Notes on HTTP headers management in nginx
14 May 2010As a result of writing request headers management code got this short article written.
This post is also available on the nginx wiki at HeadersManagement.
Intro
As far as the Nginx.HeadersIn and Nginx.HeadersOut classes of the ngx_http_js_module implemented almost fully now we can talk about this headers_in
struct a little.
The HTTP headers in nginx are split in two parts: the input request headers (headers_in
structure) and the output request headers (headers_out
structure). There is no such an entity as a response, all data is stored in the same single request structure. The actual response data is constructed from the request data and the headers_out
structure fields.
All the things in nginx are highly optimized. No memory overhead caused by strings copying, no memory leaks and alloc/free burden as far as memory is managed with pools, no wasted CPU cycles by comparing those strings again and again, everything is cached in a sane way, complicated things are pre-calculated at configure stage. So are the input (and output) headers and all this optimizations are the root of their complexity and beauty.
A flexibility of the HTTP headers
Lets talk about HTTP headers a little. All of us have seen lots of headers. And we know that the HTTP header is a very flexible data format. Client may send only one simple header, or many headers with the same name each on its own line, or even one big header split into many lines. It’s a kinda mess. And nginx in its turn tries to rule the mess.
nginx takes care of known frequently used headers (list of known headers_in
). It parses it and stores in the handy place (direct pointer in headers_in
). If a known header may consist of more then one value (Cookies or Cache-Control for example.) nginx could handle it with an array. And for a header that known to have a numeric value (Content-Length, Expires) nginx will parse the text and store it directly in the headers_in
struct. All the rest of headers are carefully stored in a simple list within the headers_in
structure, so nothing is been lost.
Get the header
That said, there are at least three ways to get the value.

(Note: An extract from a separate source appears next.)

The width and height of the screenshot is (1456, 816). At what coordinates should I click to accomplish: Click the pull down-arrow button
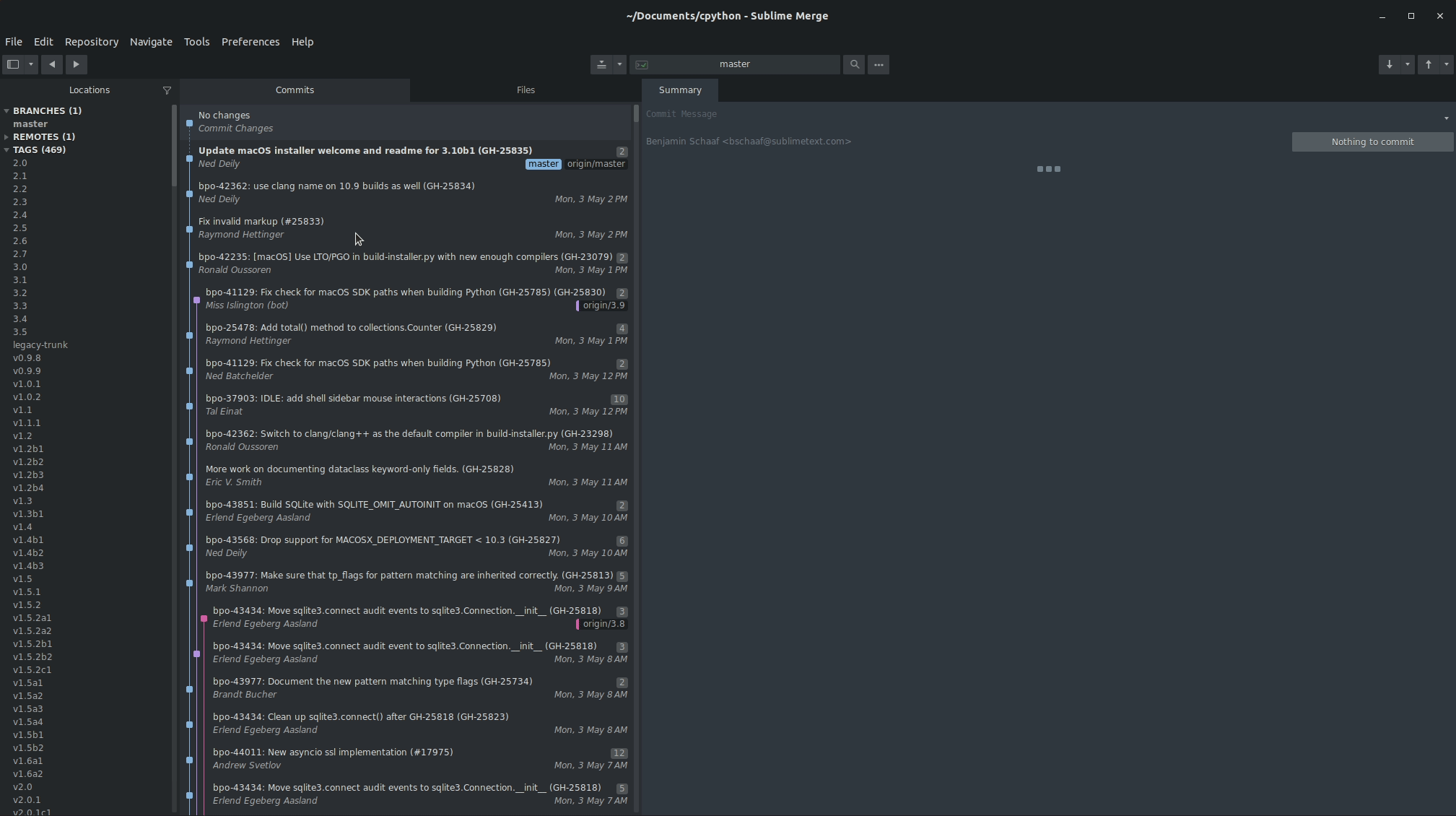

As we already know, every input header value may be obtained by a brute force lookup in the headers_in->headers
list (typeof ngx_list_t
). The known header value may be found with a help of a simple pointer in the headers_in
structure (NULL
if the header does not exists). And for the known numeric headers there is even easier way to get the value: by a special field in the headers_in
(content_length_n
is a good example).
This is good if you know at compile time which header you are going to read. But how do we get the header by its name at run time where the name is just a string? For this kind of situation we have a smart hash of headers ???. If the header is known to nginx the header name is cached within this hash and we can find the header value relatively fast. If the header hasn’t been hashed we’ll have to run through the full headers list and compare all headers names with our one. This isn’t very fast but also isn’t slow. Unfortunately, there is no way to get the offset of the digital (already parsed) representation of the header by its name, we have to parse text value every time it’s needed. And it’s normal while we do not know the data type of the representation of a random header at run time.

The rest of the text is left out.